Newly arrived in the United States, the 7-year-old from the Democratic Republic of Congo was isolated from the other children by barriers of language and culture.

In that lonely place, Akonga found his voice and his calling.

He spoke to his playmates not in the tongue of his African homeland, but in the scratchy whisper of pencil on paper, in the language of lines and shading.

“I took a pencil, and I drew what I wanted to say,” Akonga remembers. “This is how I started using art to communicate with people.”

It is a skill the now Beijing-based 41-year-old still uses.

“I did the same thing when I moved to China in 2003,” he says.

Paints and brushes have become Akonga’s communication tools along with English and Mandarin.
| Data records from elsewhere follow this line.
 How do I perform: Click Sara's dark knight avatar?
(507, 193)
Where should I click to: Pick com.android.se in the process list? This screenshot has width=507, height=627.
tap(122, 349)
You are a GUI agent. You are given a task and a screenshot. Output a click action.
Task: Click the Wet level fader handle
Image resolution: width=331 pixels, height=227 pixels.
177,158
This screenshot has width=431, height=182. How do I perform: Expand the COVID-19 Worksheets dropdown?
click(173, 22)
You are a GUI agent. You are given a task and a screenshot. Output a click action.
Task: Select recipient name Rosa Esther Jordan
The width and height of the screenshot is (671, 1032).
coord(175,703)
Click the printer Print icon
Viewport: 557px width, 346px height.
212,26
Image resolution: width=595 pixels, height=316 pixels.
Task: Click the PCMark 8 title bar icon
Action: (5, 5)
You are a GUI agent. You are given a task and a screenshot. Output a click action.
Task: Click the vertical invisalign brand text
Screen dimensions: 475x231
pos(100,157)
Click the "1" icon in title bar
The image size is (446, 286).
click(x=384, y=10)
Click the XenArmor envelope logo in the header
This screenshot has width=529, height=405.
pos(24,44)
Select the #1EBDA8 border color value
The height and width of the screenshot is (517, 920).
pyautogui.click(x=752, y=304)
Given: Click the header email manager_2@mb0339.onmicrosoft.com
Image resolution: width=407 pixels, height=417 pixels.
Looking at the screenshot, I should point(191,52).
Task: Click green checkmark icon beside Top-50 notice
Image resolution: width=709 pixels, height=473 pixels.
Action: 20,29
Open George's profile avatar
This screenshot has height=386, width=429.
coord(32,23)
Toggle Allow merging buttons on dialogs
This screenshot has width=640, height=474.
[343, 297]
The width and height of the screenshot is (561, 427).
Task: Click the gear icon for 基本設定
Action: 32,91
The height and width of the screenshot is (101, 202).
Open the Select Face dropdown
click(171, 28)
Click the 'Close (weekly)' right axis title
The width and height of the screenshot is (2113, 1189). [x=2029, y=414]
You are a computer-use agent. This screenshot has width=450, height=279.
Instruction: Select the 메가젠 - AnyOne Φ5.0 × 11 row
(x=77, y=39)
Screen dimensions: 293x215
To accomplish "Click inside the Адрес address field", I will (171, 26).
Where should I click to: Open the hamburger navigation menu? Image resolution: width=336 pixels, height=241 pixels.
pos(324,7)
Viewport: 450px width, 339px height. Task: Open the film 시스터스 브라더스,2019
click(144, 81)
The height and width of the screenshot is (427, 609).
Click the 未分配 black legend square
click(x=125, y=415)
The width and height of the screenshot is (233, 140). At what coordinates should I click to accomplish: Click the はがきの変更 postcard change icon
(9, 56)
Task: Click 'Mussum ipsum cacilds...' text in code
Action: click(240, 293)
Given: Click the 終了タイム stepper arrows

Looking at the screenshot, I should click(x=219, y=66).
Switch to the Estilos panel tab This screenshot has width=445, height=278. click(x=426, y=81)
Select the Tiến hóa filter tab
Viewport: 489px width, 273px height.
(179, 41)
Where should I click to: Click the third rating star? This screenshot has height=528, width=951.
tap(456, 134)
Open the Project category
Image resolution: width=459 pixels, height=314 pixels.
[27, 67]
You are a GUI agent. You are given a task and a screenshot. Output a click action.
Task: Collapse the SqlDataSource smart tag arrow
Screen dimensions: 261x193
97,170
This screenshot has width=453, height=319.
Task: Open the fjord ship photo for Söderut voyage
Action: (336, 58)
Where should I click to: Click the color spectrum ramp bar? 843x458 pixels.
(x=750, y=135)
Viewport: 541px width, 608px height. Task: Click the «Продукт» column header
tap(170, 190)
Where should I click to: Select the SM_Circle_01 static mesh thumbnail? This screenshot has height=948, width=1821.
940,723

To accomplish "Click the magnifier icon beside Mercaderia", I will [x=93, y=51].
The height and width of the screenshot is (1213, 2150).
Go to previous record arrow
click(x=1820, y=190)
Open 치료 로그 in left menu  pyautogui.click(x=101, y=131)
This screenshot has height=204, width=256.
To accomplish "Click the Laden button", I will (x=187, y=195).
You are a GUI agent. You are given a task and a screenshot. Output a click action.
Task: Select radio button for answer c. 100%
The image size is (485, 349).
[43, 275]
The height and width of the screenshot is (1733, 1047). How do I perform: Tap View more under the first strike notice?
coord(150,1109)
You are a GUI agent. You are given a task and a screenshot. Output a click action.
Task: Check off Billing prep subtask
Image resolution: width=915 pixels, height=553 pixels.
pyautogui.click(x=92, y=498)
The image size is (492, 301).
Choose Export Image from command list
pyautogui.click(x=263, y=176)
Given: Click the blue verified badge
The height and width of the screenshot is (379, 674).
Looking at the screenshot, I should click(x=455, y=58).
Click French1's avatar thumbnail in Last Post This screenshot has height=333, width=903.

Using art to transcend language and culture has become his profession, as well as his passion.

On Nov 22, his work appears as part of a groundbreaking exhibition in Beijing that documents through paintings, drawings and photographs the experiences of Africans living in China.

The driving force behind the exhibition, Beijing-based photographer and artist Njoku “Saint Jerry” Ajike, says he wants to reveal the largely untold journey that African immigrants have undertaken in China over the past decade.

When the 37-year-old Nigerian artist arrived in Beijing five years ago, he says he felt constrained by an erroneous stereotype that Africans were just out to make a buck any which way they could.

Few people, he says, realized what the African community was giving back to Beijing and the other Chinese cities where they had made lives and homes.

“The story of Africa in China is all hustle and bustle,” he says. “This exhibition is a different view of Africans in China. It is archival, what Africans were able to discover here, what they built.”

Believed to be the first African photographer to have his work featured in China’s renowned Pingyao Photo Festival, in 2009 Njoku began publishing LensAfrik, a magazine focused on telling the African story in the world’s second-largest economy.